Bug #99571 for Net-DNS: AXFR BADSIG failures

Sat Oct 18 08:31:52 2014 tlhackque [...] yahoo.com - Ticket created

Subject:

AXFR BADSIG failures

Message body is not shown because it is too large.

Sat Oct 18 08:50:43 2014 tlhackque [...] yahoo.com - Correspondence added

Subject:	AXFR BADSIG failures - short form
From:	tlhackque [...] yahoo.com

On Sat Oct 18 08:31:52 2014, tlhackque wrote: Show quoted text

> I am seeing BADSIG failures from AXFR using TSIG. > > It appears that the validation code for TSIG is not verifying the data > received from the wire, but is attempting to reconstruct it from the > decoded data. This is problematic because while the result will be > semantically equivalent, it need not be bit-for-bit identical. In > this case, due to compression. > > The code needs to be changed to preserve the original data received > from the wire, make the RFC2848 changes (adjust arcount, delete TSIG, > change msid) and verify that. Reconstructing the decoded packet will > not work reliably.

(All the detail that I included made the initial report 'too large to display'; it's not spam can can be downloaded and viewed.) It's a rather nasty bug.

Sat Oct 18 20:17:48 2014 rwfranks [...] acm.org - Correspondence added

From:

rwfranks [...] acm.org

On Sat Oct 18 08:50:43 2014, tlhackque wrote: Show quoted text

> On Sat Oct 18 08:31:52 2014, tlhackque wrote:

> > I am seeing BADSIG failures from AXFR using TSIG. > > > > It appears that the validation code for TSIG is not verifying the > > data > > received from the wire, but is attempting to reconstruct it from the > > decoded data. This is problematic because while the result will be > > semantically equivalent, it need not be bit-for-bit identical.

I was hoping you would send me something more directly machine-readable to decode. But no matter, I can see what is driving this and have reconstructed an example which fails in the way that you observe.

Sat Oct 18 20:17:49 2014 The RT System itself - Status changed from 'new' to 'open'

Sun Oct 19 06:32:07 2014 tlhackque [...] yahoo.com - Correspondence added

From:

tlhackque [...] yahoo.com

On Sat Oct 18 20:17:48 2014, rwfranks@acm.org wrote: Show quoted text

> On Sat Oct 18 08:50:43 2014, tlhackque wrote:

> > On Sat Oct 18 08:31:52 2014, tlhackque wrote:

> > > I am seeing BADSIG failures from AXFR using TSIG. > > > > > > It appears that the validation code for TSIG is not verifying the > > > data > > > received from the wire, but is attempting to reconstruct it from > > > the > > > decoded data. This is problematic because while the result will be > > > semantically equivalent, it need not be bit-for-bit identical.
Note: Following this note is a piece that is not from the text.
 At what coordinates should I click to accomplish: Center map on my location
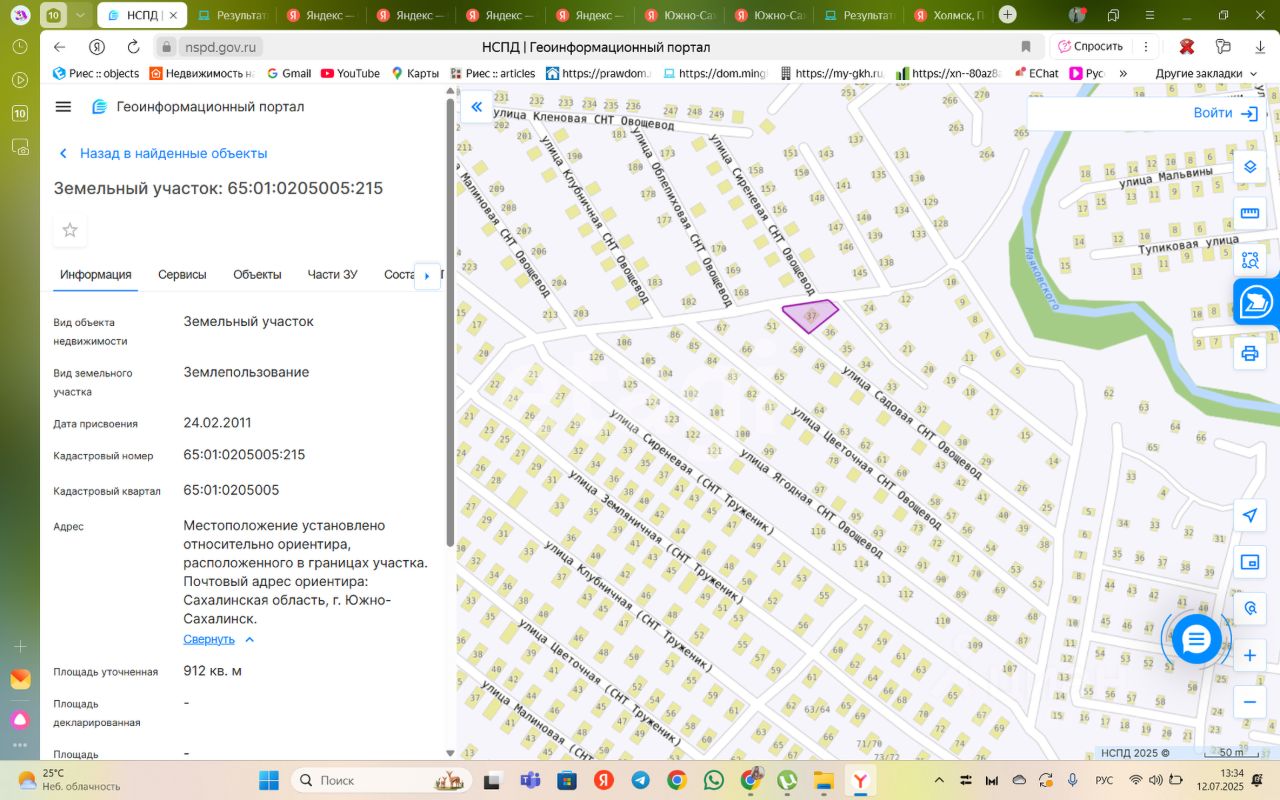tap(1249, 515)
> > I was hoping you would send me something more directly machine- > readable to decode. But no matter, I can see what is driving this and > have reconstructed an example which fails in the way that you observe.

Thanks for looking at this. I included the zone file, the data received from the wire, and the data reconstructed by Net::DNS. All are in the debug output. For a set of local reasons (switches, software versions), I couldn't get you a pcap file. In any case, decoders tend to hide the problem because the interpreted output is identical. It should be easy to take my zone data and serve it from BIND - that should exactly reproduce my problem case. It's independent of the signing key. Otherwise, I'm not sure what you'd like. It would be simple enough to take the wire data dump and encode it into any binary format that you need... Or I guess I could write a binary file instead of the ASCII dump. BTW, I don't think that this issue isn't restricted to axfr() - the same thing can happen with normal queries. I thought about this some on a walk yesterday; probably the thing to do is to keep the wire binary data on a per-record basis as it is decoded. That will allow easy removal of the TSIG record. Unfortunately, this means double the memory usage. Perhaps this can be done selectively, e.g. note when a request is signed at send() time; if it is, the response may be signed (except for a couple of error conditions, MUST be), so we can save the wire data only when the request was signed. It's an error to receive a signed response to an unsigned request, so this is safe. Let me know if there's anything more I can do to help. Thanks again.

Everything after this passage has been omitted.